Once a large fraction of the population is unemployed and baying for relief, how long do you think governments can hold out and keep doctors on a pedestal? The AMA is not all-powerful either. It's even worse in the UK, the NHS is floundering, and Rishi Sunak wanted to keep us uppity doctors in check by replacing us with AI and midlevels years ago. They couldn't pull it off then, but it is an increasingly real possibility now. The very fact that doctors are rare and expensive in the US makes you excellent targets. You can't hold out forever. Once a single country or even a state bites the bullet, and succeeds (or doesn't crash and burn), there's going to be a domino effect.
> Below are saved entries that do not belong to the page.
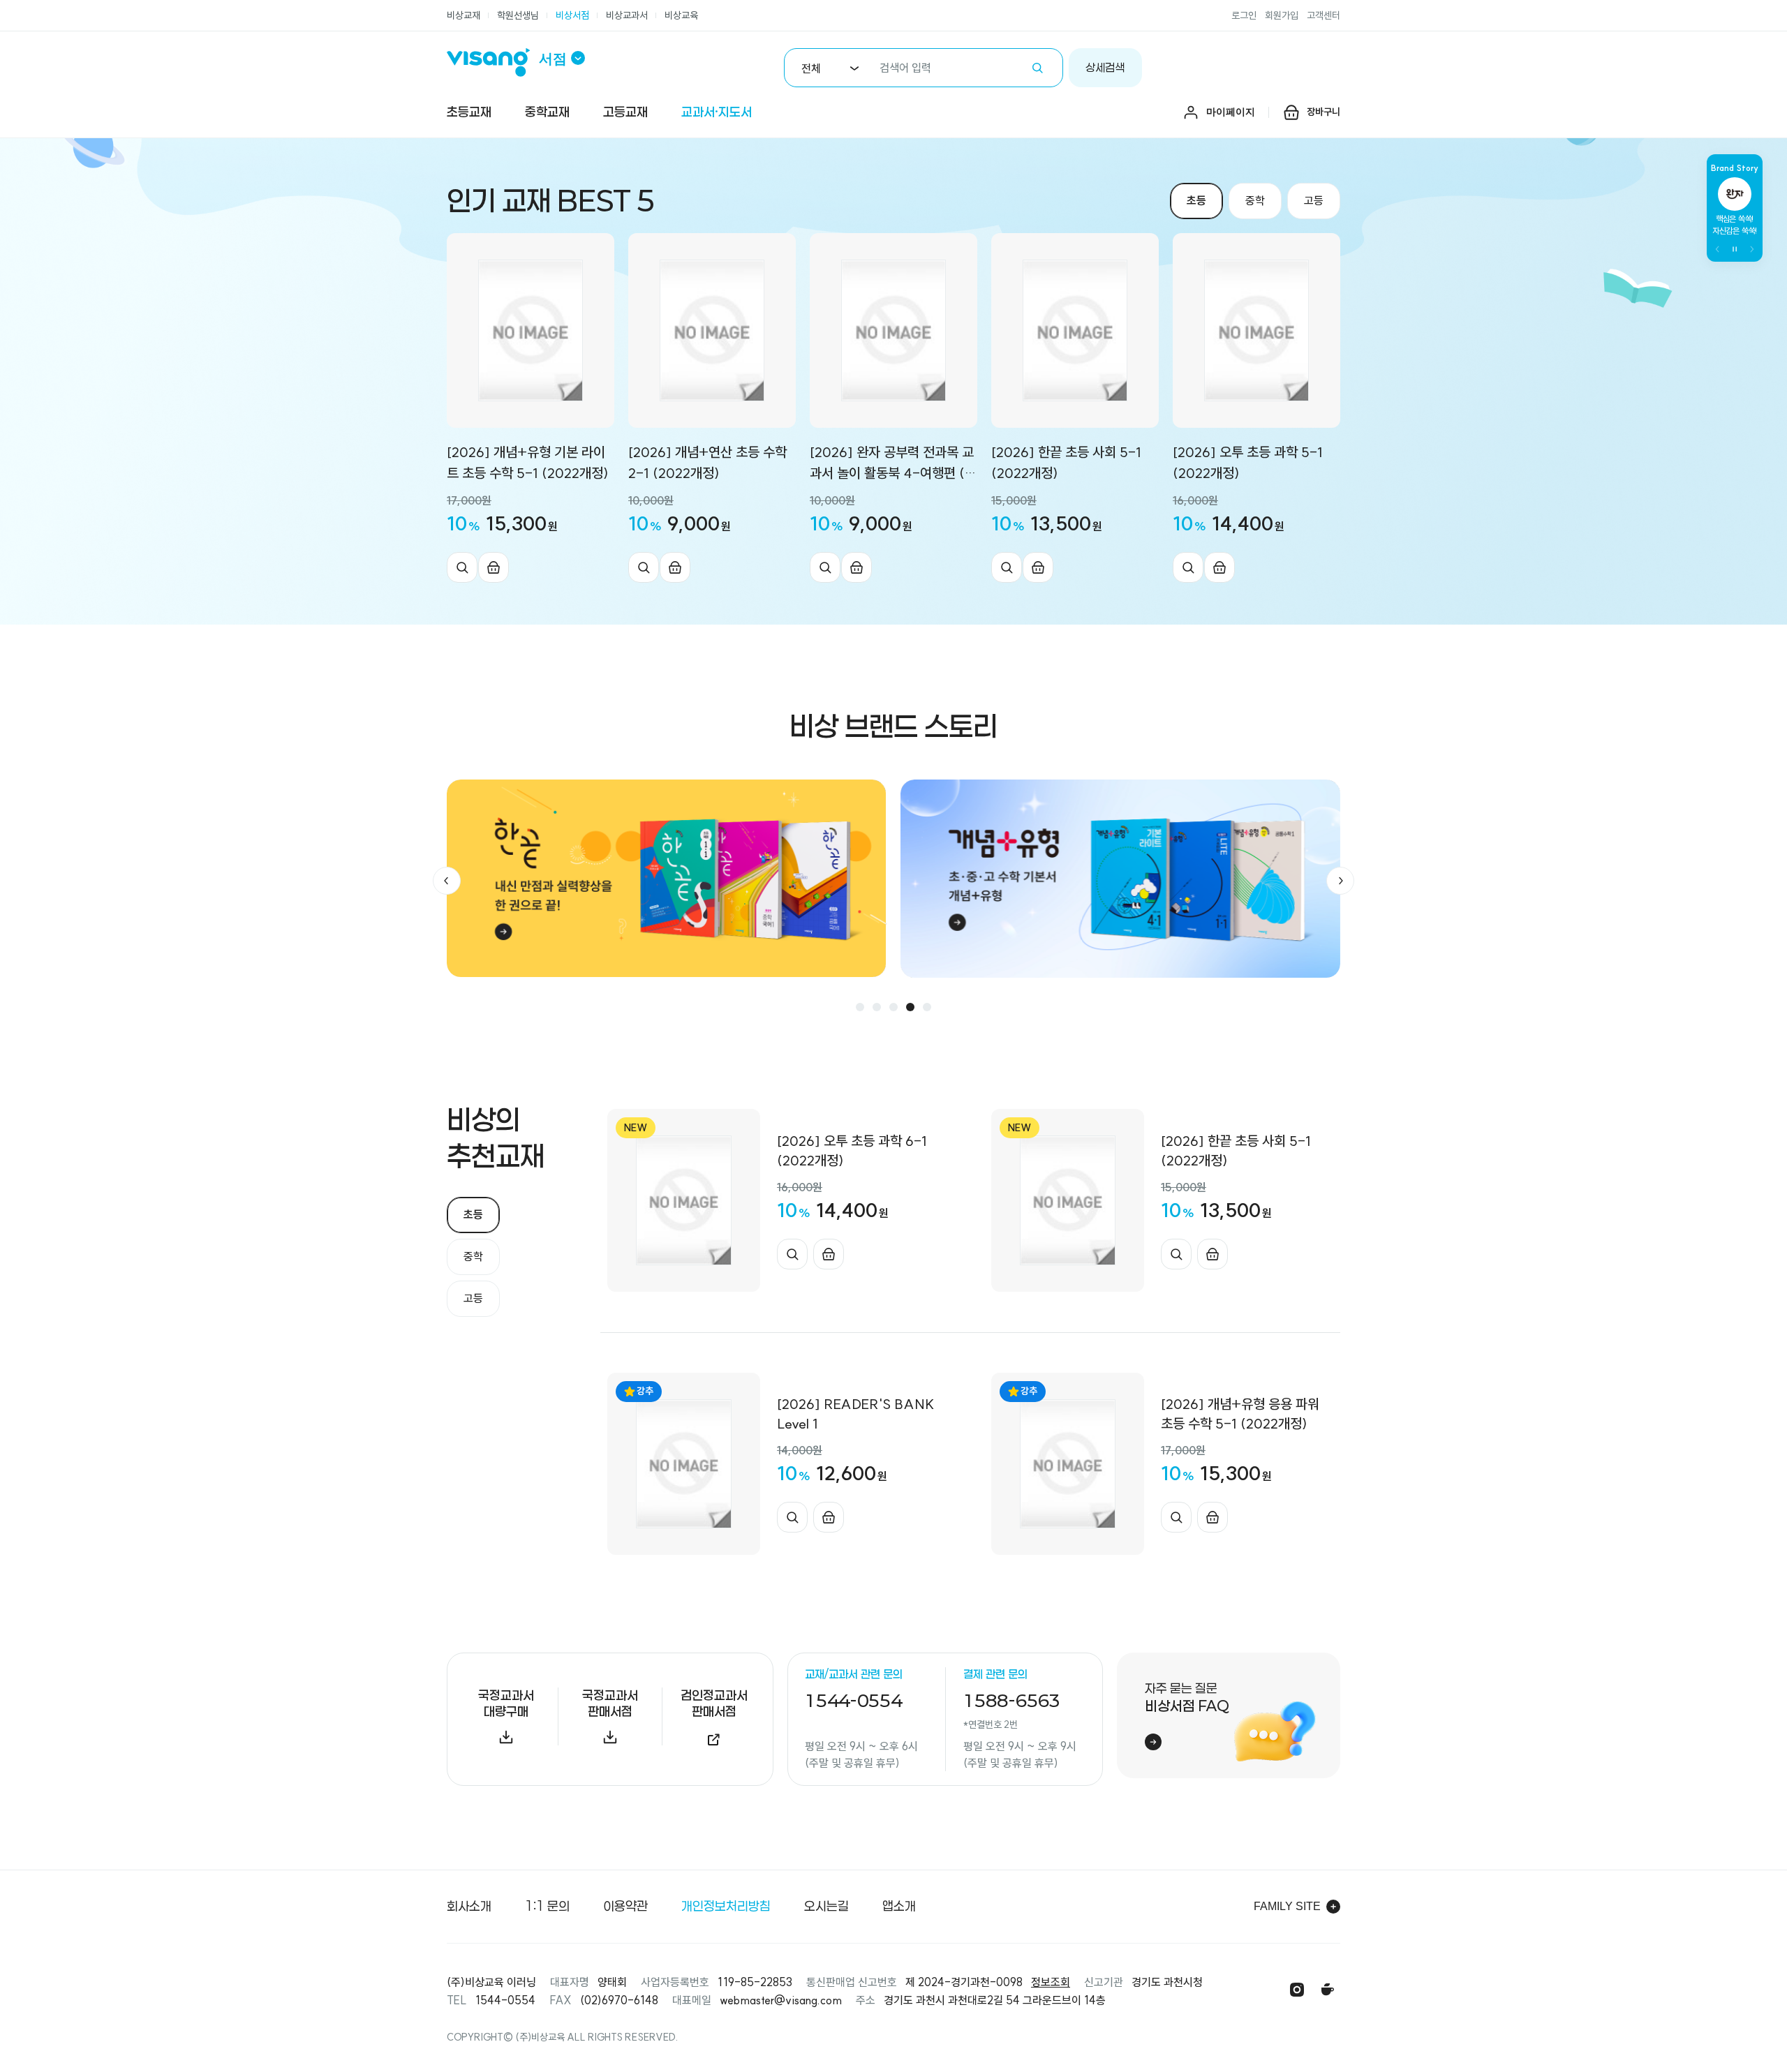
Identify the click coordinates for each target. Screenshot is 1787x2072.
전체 (811, 68)
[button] (447, 881)
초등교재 (469, 111)
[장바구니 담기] (493, 567)
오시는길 (826, 1906)
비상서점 (572, 15)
Hell, even places where doctors are more abundant and cheaper aren't safe, mostly because AI is even cheaper and because they're poor countries without the luxury of swallowing as many systemic inefficiencies as the US system can tolerate. The relevant comparison is the delta in pay between the next lower rung of the ladder + a ChatGPT subscription vs a human doctor (or drastically fewer human doctors). That is a very large financial attractor, and barriers are not airtight or as robust as either of us would like.
Anyway, give it 5 more years and we'll see who's right. It's not like I think that being correct about this will change the trajectory of my life, I can only try and lessen the blow.